Contribution des professeurs du lycée Jean Monnet de Franconville 95 Val d'Oise (22 professeurs)

Les collègues de langues vivantes se sont réunis pour débattre du projet de programme pour la classe de seconde.


Nous nous sommes d’abord interrogés sur le "groupe   d’experts" : qui sont-ils, nommés par qui ? Nous avons remarqué que c’est la première fois (à notre connaissance) qu’une consultation des enseignants de langues vivantes est lancée, ce qui nous parait positif ; mais certains se sont demandés dans quelle mesure il sera tenu compte des observations et suggestions, si la consultation n’est pas un alibi pour faire accepter un programme déjà fixé (certains manuels publiés en juin 2001 présentent des ressemblances troublantes avec le programme soumis à consultation).

Nous souhaitons donc qu’un compte rendu soit fait à l’issue de la consultation par le "groupe d’experts".

Nous avons remarqué qu’il n’est pas fait mention des effectifs trop lourds la plupart du temps dans nos classes, ni de la diminution des horaires d’enseignement qui font qu’il est difficile d’atteindre des objectifs raisonnables.

Les orientations (Préambule I) ne nous semblent pas très différentes de ce que nous pratiquons déjà. Il nous semble que l’accent mis sur l’oral serait plus crédible si un nombre d’élèves maximum était établi pour un cours de langue.

Il faudrait aussi tenir compte de ce que les modules ou demi-groupes ne jouent souvent pas leur rôle ; les élèves sont souvent pré-déterminés dans ces groupes par des impératifs d’emploi du temps (pendant qu’un groupe est en langue vivante, l’autre est en SVT ou mathématique, etc). Les assistants de langue sont en nombre insuffisant pour assurer l’ensemble des heures de conversation en classe de seconde, et leur service d’octobre à fin avril, ne couvre pas toute l’année.

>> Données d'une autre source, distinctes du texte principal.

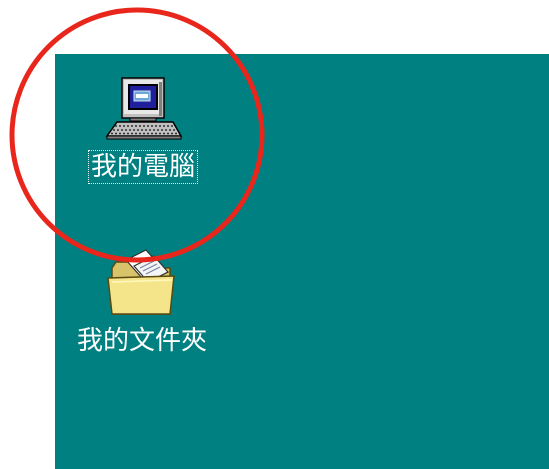  Describe the element at coordinates (144, 108) in the screenshot. I see `my-computer-icon` at that location.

L’accent est mis sur l’autonomie des élèves : c’est important mais ne se décrète pas. Ne serait-ce pas une façon de faire faire par les élèves seuls ce qui ne peut plus être fait de façon encadrée par les professeurs, à cause de la réduction des horaires ?

Le préambule devrait aussi insister sur la diversité des langues, nécessaire à la formation intellectuelle (et pourquoi pas professionnelle) des élèves.

Lexique et grammaire

Les objectifs sont identiques en LV1 et LV 2 mais l’horaire est différent. N’est-ce pas paradoxal ?

Contenu culturel

N’y a-t-il pas un risque de répétition et lassitude à choisir une thématique commune aux langues vivantes, qui nous semble recouper la thématique de l’ECJS et celle des TPE en Première ? Les élèves n’auront-ils pas l’impression de faire toujours la même chose (même si la lecture des propositions par langue montre qu’il y possibilité de varier à l’intérieur d’un même thème). Cette convergence nous semble cependant positive mais exigera sans doute une concertation que nous n’avons déjà pas les moyens de mener .

Annexes

Interdisciplinarité

Elle n’est pas nouvelle, beaucoup de collègues la pratiquent déjà de façon ponctuelle. Mais là encore, des heures de concertation seraient nécessaires.

Les TICE sont des moyens peu ou mal exploités par les enseignants de langue : problèmes de formation des professeurs, d’équipements insuffisants, de maintenance, de coût des logiciels...

Il nous semble très dangereux de laisser croire que les élèves trouveront des solutions à leurs difficultés d’apprentissage par les TICE. Ils doivent être pour nous un complément au cours, un moyen supplémentaire mais ne peuvent remplacer les apprentissages.